▸ ACTION ITEM:
Repeat exactly what appears from the opening line of the listing to the line with "Click the OK", inclusive.

▸ SOURCE MATERIAL:
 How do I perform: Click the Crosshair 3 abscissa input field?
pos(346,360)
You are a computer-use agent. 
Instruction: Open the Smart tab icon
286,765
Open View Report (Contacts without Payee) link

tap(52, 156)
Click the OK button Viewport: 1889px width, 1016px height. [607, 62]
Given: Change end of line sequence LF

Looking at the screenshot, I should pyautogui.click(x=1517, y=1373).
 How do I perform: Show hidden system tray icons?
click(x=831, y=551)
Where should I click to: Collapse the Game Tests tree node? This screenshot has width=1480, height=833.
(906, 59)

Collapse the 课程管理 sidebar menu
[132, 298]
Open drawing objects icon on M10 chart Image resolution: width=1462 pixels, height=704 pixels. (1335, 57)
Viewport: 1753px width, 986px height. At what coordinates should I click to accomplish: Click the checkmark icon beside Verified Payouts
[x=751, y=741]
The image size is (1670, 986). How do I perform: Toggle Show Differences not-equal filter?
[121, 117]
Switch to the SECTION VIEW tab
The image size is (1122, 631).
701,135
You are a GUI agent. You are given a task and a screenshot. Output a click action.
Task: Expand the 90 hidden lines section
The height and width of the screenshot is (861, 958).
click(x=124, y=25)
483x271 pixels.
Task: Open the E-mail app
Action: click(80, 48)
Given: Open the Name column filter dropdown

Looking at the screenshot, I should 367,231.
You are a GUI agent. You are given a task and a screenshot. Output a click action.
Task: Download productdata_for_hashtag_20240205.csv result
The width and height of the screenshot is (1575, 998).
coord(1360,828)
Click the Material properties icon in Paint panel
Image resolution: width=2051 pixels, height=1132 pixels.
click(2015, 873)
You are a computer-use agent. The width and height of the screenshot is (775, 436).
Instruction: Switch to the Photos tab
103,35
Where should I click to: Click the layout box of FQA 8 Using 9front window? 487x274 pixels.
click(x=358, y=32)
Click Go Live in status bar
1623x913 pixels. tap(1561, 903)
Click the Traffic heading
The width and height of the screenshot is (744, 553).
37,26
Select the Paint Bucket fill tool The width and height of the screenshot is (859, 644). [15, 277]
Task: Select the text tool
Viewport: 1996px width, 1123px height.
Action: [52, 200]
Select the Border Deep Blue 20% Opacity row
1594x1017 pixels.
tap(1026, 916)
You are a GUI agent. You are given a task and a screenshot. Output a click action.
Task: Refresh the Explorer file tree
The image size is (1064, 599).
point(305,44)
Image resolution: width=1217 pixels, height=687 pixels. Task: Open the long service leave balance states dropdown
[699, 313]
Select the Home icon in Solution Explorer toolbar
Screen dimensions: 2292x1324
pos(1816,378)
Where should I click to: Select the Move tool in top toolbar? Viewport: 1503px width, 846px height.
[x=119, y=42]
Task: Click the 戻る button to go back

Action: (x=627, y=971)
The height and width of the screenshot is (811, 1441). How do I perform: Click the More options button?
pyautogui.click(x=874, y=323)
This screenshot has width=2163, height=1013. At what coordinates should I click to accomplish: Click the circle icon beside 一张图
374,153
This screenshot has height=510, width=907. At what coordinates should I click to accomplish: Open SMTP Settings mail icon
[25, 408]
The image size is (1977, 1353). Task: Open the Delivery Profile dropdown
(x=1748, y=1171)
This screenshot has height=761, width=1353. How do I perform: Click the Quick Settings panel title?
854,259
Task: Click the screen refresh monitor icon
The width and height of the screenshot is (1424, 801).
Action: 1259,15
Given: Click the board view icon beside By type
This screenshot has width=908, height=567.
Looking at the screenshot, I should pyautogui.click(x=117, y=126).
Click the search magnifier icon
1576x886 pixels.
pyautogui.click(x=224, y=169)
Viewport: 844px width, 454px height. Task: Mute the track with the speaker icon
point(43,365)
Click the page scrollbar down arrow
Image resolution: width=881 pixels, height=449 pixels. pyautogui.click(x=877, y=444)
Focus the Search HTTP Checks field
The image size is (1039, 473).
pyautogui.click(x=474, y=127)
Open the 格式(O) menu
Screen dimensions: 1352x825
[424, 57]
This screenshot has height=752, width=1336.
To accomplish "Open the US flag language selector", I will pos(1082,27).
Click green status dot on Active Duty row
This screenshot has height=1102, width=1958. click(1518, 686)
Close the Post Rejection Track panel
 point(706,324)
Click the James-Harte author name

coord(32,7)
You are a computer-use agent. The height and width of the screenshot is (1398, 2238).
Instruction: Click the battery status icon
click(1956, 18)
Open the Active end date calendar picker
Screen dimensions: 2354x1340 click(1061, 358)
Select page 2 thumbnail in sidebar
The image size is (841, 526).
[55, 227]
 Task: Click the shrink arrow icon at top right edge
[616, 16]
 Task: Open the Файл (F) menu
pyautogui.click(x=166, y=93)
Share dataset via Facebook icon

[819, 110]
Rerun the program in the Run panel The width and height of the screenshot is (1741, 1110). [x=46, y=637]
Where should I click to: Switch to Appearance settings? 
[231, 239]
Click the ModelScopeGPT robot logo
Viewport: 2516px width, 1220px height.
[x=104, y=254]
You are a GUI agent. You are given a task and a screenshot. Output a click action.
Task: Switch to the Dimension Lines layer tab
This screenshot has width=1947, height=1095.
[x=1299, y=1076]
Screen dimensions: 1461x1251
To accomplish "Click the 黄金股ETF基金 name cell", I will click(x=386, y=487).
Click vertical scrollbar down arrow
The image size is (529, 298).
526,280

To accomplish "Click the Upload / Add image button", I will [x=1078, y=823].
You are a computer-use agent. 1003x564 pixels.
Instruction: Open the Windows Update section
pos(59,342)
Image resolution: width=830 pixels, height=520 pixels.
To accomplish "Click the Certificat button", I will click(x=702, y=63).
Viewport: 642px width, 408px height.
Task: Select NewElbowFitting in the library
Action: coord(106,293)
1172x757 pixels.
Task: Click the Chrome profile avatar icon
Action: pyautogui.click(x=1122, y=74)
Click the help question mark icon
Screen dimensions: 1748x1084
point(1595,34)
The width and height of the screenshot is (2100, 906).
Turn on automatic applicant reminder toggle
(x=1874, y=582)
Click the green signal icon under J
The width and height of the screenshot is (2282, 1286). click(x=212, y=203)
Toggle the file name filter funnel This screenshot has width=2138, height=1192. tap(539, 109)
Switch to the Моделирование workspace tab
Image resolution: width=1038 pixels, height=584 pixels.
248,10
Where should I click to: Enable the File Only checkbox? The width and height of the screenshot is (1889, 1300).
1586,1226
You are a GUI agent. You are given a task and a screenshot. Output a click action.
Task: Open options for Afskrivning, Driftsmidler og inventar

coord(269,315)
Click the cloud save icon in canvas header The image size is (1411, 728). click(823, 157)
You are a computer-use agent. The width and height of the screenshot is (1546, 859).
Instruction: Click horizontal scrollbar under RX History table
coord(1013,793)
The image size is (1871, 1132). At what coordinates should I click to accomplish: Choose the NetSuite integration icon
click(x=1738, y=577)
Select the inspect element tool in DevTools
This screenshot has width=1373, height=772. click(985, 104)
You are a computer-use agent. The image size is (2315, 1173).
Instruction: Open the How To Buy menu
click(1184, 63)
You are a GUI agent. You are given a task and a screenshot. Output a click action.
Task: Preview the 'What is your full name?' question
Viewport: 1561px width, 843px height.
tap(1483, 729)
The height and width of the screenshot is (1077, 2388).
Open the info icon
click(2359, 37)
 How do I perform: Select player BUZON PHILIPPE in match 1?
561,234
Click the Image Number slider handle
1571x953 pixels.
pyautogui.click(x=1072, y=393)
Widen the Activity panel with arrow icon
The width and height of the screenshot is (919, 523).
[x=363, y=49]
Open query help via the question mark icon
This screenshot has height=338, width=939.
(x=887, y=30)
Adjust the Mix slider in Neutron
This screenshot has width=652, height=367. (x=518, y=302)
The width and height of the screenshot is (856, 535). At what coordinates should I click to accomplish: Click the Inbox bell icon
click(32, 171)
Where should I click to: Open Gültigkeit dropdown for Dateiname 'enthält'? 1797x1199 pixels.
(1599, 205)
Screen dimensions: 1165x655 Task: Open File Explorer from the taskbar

▸ WRITTEN SOLUTION:
 How do I perform: Click the Crosshair 3 abscissa input field?
pos(346,360)
You are a computer-use agent. 
Instruction: Open the Smart tab icon
286,765
Open View Report (Contacts without Payee) link

tap(52, 156)
Click the OK button Viewport: 1889px width, 1016px height. [607, 62]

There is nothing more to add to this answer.